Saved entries

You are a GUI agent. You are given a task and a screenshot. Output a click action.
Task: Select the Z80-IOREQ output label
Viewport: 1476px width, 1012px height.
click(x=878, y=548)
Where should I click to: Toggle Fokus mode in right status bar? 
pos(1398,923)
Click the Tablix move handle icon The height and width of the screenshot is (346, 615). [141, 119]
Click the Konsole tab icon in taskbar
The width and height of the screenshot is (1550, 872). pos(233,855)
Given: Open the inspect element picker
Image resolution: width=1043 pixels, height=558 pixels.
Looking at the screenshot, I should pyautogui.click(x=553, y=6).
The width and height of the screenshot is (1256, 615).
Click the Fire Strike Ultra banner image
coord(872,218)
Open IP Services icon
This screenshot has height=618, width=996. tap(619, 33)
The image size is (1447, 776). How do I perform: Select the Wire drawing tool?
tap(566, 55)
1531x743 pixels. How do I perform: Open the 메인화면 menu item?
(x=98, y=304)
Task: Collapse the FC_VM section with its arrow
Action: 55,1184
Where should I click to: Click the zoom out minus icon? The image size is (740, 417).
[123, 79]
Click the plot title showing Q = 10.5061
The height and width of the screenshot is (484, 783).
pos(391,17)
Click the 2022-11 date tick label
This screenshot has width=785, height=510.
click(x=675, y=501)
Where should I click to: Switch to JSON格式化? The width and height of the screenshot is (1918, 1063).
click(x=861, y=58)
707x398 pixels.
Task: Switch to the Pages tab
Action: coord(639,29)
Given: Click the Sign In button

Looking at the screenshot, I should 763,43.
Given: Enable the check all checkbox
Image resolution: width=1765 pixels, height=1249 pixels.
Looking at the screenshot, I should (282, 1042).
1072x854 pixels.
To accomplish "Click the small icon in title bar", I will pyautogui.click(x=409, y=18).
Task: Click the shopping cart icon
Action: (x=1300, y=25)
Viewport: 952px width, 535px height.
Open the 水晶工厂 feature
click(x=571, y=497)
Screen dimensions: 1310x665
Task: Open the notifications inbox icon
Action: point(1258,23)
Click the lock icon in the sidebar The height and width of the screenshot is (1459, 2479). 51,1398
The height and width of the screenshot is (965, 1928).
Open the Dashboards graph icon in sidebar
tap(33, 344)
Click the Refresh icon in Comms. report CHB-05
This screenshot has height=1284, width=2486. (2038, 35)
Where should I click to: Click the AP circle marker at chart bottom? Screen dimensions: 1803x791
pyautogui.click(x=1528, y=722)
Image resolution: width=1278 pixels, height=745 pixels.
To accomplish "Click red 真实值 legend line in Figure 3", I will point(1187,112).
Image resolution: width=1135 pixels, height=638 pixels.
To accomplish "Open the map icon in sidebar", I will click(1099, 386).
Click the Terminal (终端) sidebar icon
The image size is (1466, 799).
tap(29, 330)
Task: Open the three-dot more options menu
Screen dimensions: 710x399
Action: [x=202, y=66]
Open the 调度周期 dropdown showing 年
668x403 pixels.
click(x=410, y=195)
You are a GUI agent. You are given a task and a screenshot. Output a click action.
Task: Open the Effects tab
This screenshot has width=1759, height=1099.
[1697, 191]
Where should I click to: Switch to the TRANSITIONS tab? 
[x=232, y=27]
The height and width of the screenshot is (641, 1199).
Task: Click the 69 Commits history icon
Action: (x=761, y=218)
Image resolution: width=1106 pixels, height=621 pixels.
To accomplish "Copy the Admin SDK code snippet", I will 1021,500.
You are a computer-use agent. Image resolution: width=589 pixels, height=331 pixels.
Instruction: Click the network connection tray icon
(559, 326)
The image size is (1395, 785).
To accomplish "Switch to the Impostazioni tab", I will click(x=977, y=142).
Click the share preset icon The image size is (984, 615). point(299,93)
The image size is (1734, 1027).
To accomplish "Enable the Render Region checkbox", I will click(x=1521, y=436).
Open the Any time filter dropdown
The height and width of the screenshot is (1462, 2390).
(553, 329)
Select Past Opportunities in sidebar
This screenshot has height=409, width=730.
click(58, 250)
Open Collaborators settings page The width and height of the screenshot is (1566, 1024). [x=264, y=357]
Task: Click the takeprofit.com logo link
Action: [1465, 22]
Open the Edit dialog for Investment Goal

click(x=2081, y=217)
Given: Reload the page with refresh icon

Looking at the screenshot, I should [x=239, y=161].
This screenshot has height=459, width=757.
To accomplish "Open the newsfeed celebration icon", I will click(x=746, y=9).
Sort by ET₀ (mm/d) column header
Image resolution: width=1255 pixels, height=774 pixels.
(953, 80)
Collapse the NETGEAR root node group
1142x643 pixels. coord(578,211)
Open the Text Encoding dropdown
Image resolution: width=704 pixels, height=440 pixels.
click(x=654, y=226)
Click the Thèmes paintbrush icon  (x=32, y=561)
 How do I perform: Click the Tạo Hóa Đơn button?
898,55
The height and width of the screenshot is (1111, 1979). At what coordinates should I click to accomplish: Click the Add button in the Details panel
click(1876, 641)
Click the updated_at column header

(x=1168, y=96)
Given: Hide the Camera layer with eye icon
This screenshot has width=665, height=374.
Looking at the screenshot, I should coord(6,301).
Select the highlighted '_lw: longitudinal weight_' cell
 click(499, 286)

### WHAT IS BEING ASKED
Output all of the entries without altering a single word.

### RESPONSE AREA
You are a GUI agent. You are given a task and a screenshot. Output a click action.
Task: Select the Z80-IOREQ output label
Viewport: 1476px width, 1012px height.
click(x=878, y=548)
Where should I click to: Toggle Fokus mode in right status bar? 
pos(1398,923)
Click the Tablix move handle icon The height and width of the screenshot is (346, 615). [141, 119]
Click the Konsole tab icon in taskbar
The width and height of the screenshot is (1550, 872). pos(233,855)
Given: Open the inspect element picker
Image resolution: width=1043 pixels, height=558 pixels.
Looking at the screenshot, I should pyautogui.click(x=553, y=6).
The width and height of the screenshot is (1256, 615).
Click the Fire Strike Ultra banner image
coord(872,218)
Open IP Services icon
This screenshot has height=618, width=996. tap(619, 33)
The image size is (1447, 776). How do I perform: Select the Wire drawing tool?
tap(566, 55)
1531x743 pixels. How do I perform: Open the 메인화면 menu item?
(x=98, y=304)
Task: Collapse the FC_VM section with its arrow
Action: 55,1184
Where should I click to: Click the zoom out minus icon? The image size is (740, 417).
[123, 79]
Click the plot title showing Q = 10.5061
The height and width of the screenshot is (484, 783).
pos(391,17)
Click the 2022-11 date tick label
This screenshot has width=785, height=510.
click(x=675, y=501)
Where should I click to: Switch to JSON格式化? The width and height of the screenshot is (1918, 1063).
click(x=861, y=58)
707x398 pixels.
Task: Switch to the Pages tab
Action: coord(639,29)
Given: Click the Sign In button

Looking at the screenshot, I should 763,43.
Given: Enable the check all checkbox
Image resolution: width=1765 pixels, height=1249 pixels.
Looking at the screenshot, I should (282, 1042).
1072x854 pixels.
To accomplish "Click the small icon in title bar", I will pyautogui.click(x=409, y=18).
Task: Click the shopping cart icon
Action: (x=1300, y=25)
Viewport: 952px width, 535px height.
Open the 水晶工厂 feature
click(x=571, y=497)
Screen dimensions: 1310x665
Task: Open the notifications inbox icon
Action: point(1258,23)
Click the lock icon in the sidebar The height and width of the screenshot is (1459, 2479). 51,1398
The height and width of the screenshot is (965, 1928).
Open the Dashboards graph icon in sidebar
tap(33, 344)
Click the Refresh icon in Comms. report CHB-05
This screenshot has height=1284, width=2486. (2038, 35)
Where should I click to: Click the AP circle marker at chart bottom? Screen dimensions: 1803x791
pyautogui.click(x=1528, y=722)
Image resolution: width=1278 pixels, height=745 pixels.
To accomplish "Click red 真实值 legend line in Figure 3", I will point(1187,112).
Image resolution: width=1135 pixels, height=638 pixels.
To accomplish "Open the map icon in sidebar", I will click(1099, 386).
Click the Terminal (终端) sidebar icon
The image size is (1466, 799).
tap(29, 330)
Task: Open the three-dot more options menu
Screen dimensions: 710x399
Action: [x=202, y=66]
Open the 调度周期 dropdown showing 年
668x403 pixels.
click(x=410, y=195)
You are a GUI agent. You are given a task and a screenshot. Output a click action.
Task: Open the Effects tab
This screenshot has width=1759, height=1099.
[1697, 191]
Where should I click to: Switch to the TRANSITIONS tab? 
[x=232, y=27]
The height and width of the screenshot is (641, 1199).
Task: Click the 69 Commits history icon
Action: (x=761, y=218)
Image resolution: width=1106 pixels, height=621 pixels.
To accomplish "Copy the Admin SDK code snippet", I will 1021,500.
You are a computer-use agent. Image resolution: width=589 pixels, height=331 pixels.
Instruction: Click the network connection tray icon
(559, 326)
The image size is (1395, 785).
To accomplish "Switch to the Impostazioni tab", I will click(x=977, y=142).
Click the share preset icon The image size is (984, 615). point(299,93)
The image size is (1734, 1027).
To accomplish "Enable the Render Region checkbox", I will click(x=1521, y=436).
Open the Any time filter dropdown
The height and width of the screenshot is (1462, 2390).
(553, 329)
Select Past Opportunities in sidebar
This screenshot has height=409, width=730.
click(58, 250)
Open Collaborators settings page The width and height of the screenshot is (1566, 1024). [x=264, y=357]
Task: Click the takeprofit.com logo link
Action: [1465, 22]
Open the Edit dialog for Investment Goal

click(x=2081, y=217)
Given: Reload the page with refresh icon

Looking at the screenshot, I should [x=239, y=161].
This screenshot has height=459, width=757.
To accomplish "Open the newsfeed celebration icon", I will click(x=746, y=9).
Sort by ET₀ (mm/d) column header
Image resolution: width=1255 pixels, height=774 pixels.
(953, 80)
Collapse the NETGEAR root node group
1142x643 pixels. coord(578,211)
Open the Text Encoding dropdown
Image resolution: width=704 pixels, height=440 pixels.
click(x=654, y=226)
Click the Thèmes paintbrush icon  (x=32, y=561)
 How do I perform: Click the Tạo Hóa Đơn button?
898,55
The height and width of the screenshot is (1111, 1979). At what coordinates should I click to accomplish: Click the Add button in the Details panel
click(1876, 641)
Click the updated_at column header

(x=1168, y=96)
Given: Hide the Camera layer with eye icon
This screenshot has width=665, height=374.
Looking at the screenshot, I should coord(6,301).
Select the highlighted '_lw: longitudinal weight_' cell
 click(499, 286)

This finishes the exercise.